Both neoclassical migration theory and NELM ultimately attempt to explain migration through economically-motivated decisions at the individual- or household-level and ignore how even the opportunity to make these decisions is dictated and constrained by broader policies, politics, and interactions. No single theory of migration can provide a comprehensive explanation for labour migration – any answer to the question of why people migrate must be situated within interdisciplinary approaches (Abreu 2010), multiple levels of analysis (Massey et al. 1993), and a cohesion of both objectivist economic theories with more constructivist and subjectivist approaches.
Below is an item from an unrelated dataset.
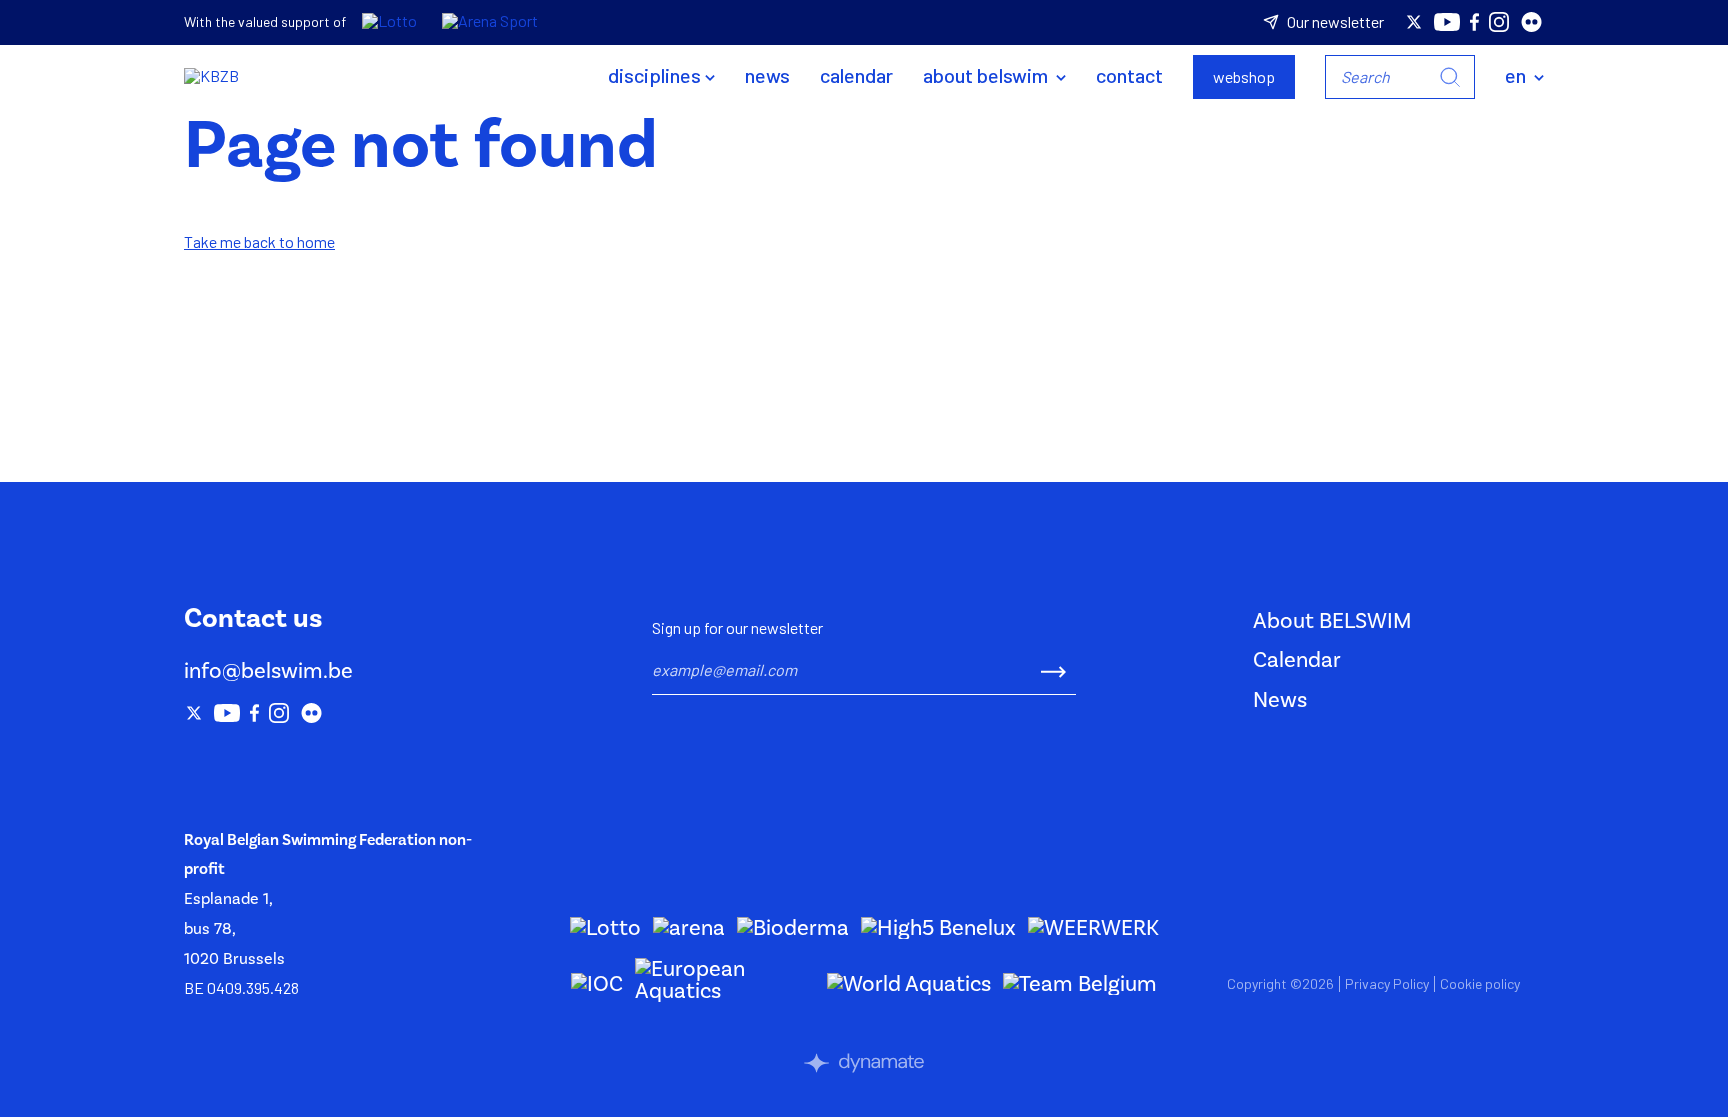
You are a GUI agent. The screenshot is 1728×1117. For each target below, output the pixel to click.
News (767, 75)
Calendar (856, 75)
This paper has argued that while the two primary economic theories of labour migration, neoclassical theory and the New Economics of Labour Migration, provide important contributions in explaining migratory patterns, they ultimately both embody the same weaknesses and attempt to narrowly explain migration as a rational choice made by utility-maximising individuals and households. This results in an insufficient explanation for why people migrate, as it ignores the structural influences and power dynamics that affect and limit migration and therefore cannot be disregarded.

References

  • Abreu, A., 2012. ‘The New Economics of Labor Migration: Beware of Neoclassicals Bearing Gifts’. Forum for Social Economics, 41(1), 46-67.
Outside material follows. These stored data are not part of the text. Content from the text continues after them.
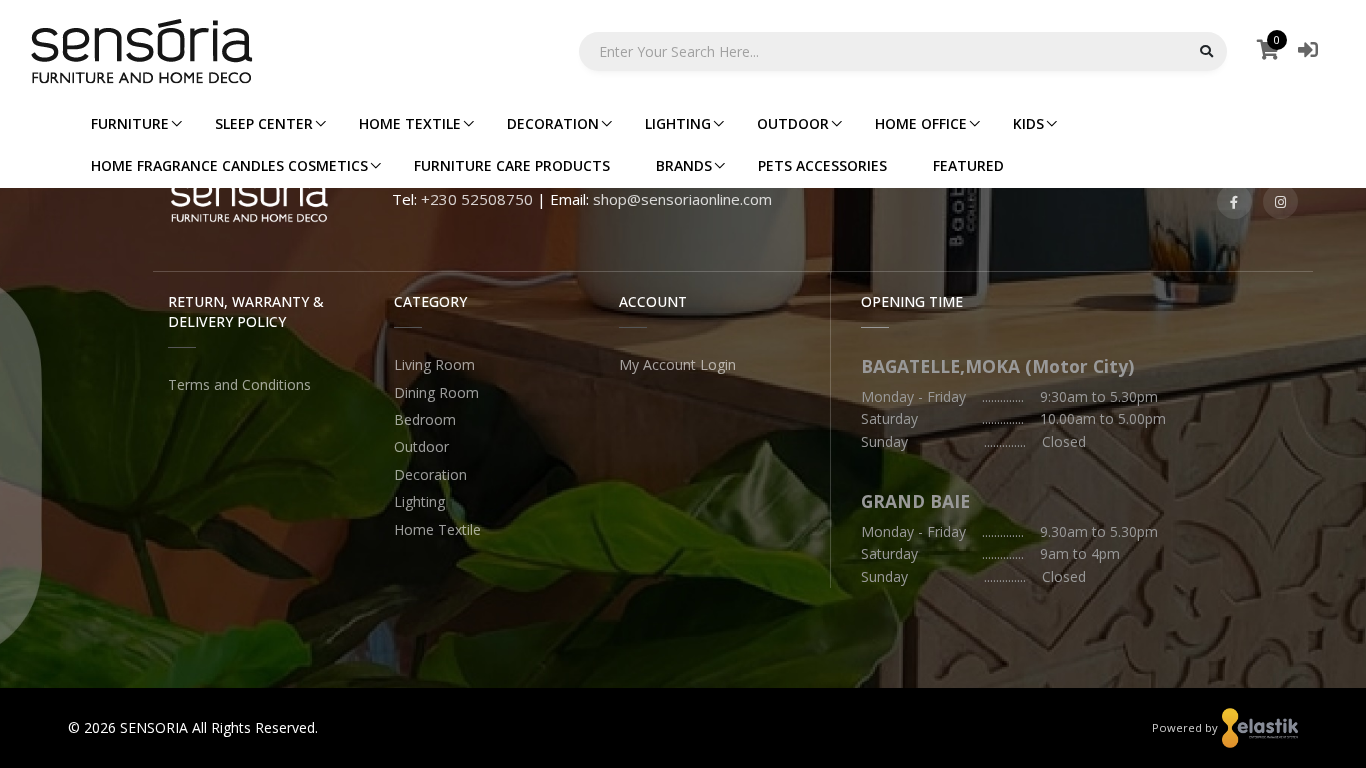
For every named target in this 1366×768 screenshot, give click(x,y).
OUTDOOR (793, 123)
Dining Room (436, 392)
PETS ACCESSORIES (822, 165)
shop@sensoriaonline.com (682, 199)
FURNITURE (130, 123)
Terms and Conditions (239, 384)
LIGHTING (678, 123)
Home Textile (437, 529)
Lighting (419, 501)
  • De Haas, H., 2010. ‘Migration and development: A theoretical perspective’. International Migration Review, 44(1), 227-264.
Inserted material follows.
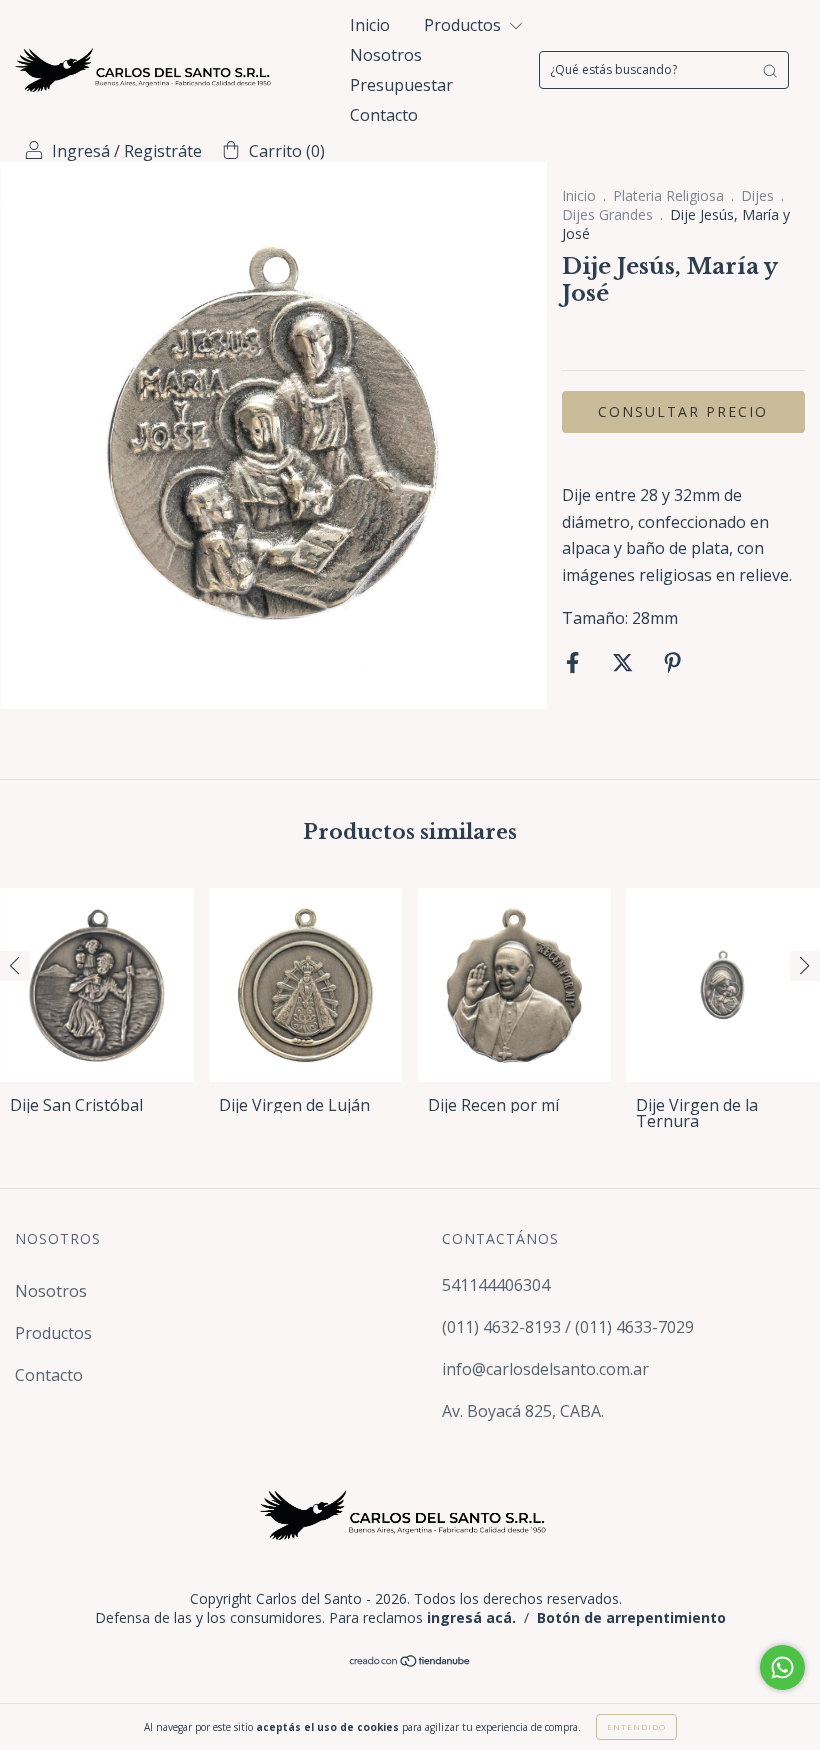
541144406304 (496, 1285)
  • Harris, J. and Todaro, M. P., 1970. ‘Migration, Unemployment and Development: A Two-Sector Analysis’. The American Economic Review, 60(1), 126-142.
  • Lee, Everett S., 1966. ‘A Theory of Migration’. Demography, 3(1), 47-57.
  • Lewis, W. A., 1954. ‘Economic Development with Unlimited Supplies of Labour’. The Manchester School, 22(2), 139-191.
  • Fine, B., 2006. ‘The New Development Economics’, in Jomo, K. & Fine, B. (eds.) The New Development Economics: After the Washington Consensus,London: Zed Books.
  • Massey, D. S., Arango, J., Hugo, G., Kouaouci, A., Pellegrino, A., Taylor, J. E., 1993. ‘Theories of International Migration: A Review and Appraisal’. Population and Development Review, 19(3), 431-466.
  • Massey, D., 2005. Worlds in Motion: Understanding International Migration at the End of the Millennium, Oxford:Oxford University Press.
  • Ranis, G. and Fei, J., 1961. ‘A Theory of Economic Development’. The American Economic Review, 51(4), 533-565.
  • Ravenstein, E. G., 1885. ‘The Laws of Migration’. Journal of the Statistical Society of London, 48(2), 167-235.
  • Stark, O. and Bloom, D. E., 1985. ‘The New Economics of Labor Migration’. The American Economic Review, 75(2), 173-178. 
  • Todaro, M. P., 1969. ‘A Model of Labor Migration and Urban Unemployment in Less Developed Countries’. American Economic Review, 59(1), 138-148.